On March 20, 2015, the revised bill to increase the security of IT systems (the "Draft Bill")[1] was first read in the German Bundestag. As contemplated in the White & Case Technology Newsflash of August 2014,[2] the overarching goal of the Draft Bill is to improve the protection of German citizens, companies and governmental institutions against a variety of IT security risks. In particular, the Draft Bill obligates operators of critical infrastructure to notify about security incidents and to comply with minimal IT standards. It is important that the affected industries are mindful of these developments.

Changes during the Draft process

Since August 2014, during the draft process, among other minor changes these are two notable major changes which have been made to date:

  • First, after significant criticism and discussion by a range of stakeholders,[3] the proposed addition to section 15 of the German Telemedia Act that would have allowed the retention of data (Vorratsdatenspeicherung) "via the backdoor,” i.e. through the service providers, is no longer included in the Draft Bill.[4]
  • Second, the obligation of telecommunication providers to inform users in cases of security incidents that shall be added in the German Telecommunications Act will now only arise if the relevant user was already known to the provider.[5]
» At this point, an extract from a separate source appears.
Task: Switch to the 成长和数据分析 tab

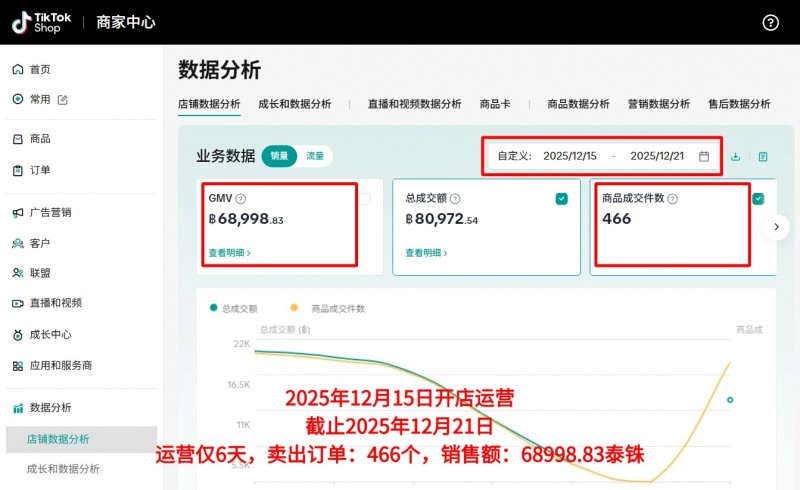Action: coord(294,103)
In spite of the aforementioned changes, the Draft Bill has been subject to various criticisms by IT and data protection experts as well as the Internet economy. Among other, things the consistency of parts of the Draft Bill with the German Constitution (Grundgesetz) has been questioned, particularly with respect to the principle of privacy of telecommunications (Fernmeldegeheimnis, Article 10 Grundgesetz)[6]. Others[7] see the danger of varying regulations in the European Union and therefore demand to avoid conflicts with European regulations, in particular with the proposed directive of the European Parliament and of the Council concerning measures to ensure a high common level of network and information security across the Union (the "Proposed EC Directive").[8]
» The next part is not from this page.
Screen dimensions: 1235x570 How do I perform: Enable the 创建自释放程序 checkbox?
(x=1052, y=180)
It remains to be seen if and how the criticism will further influence the legislative process in Germany. What has, during the first reading of the Draft Bill in the German Bundestag, once again become obvious is that the German legislator considers itself as a trendsetter in the fight against IT security risks and is not willing to wait for statutory provisions set forth by the European Union. In fact, the Draft Bill — in whatever form enacted — may have, one way or the other, an impact on the ongoing and future discussions regarding the Proposed EC Directive. The affected industries are therefore well advised to also keep an eye on these developments.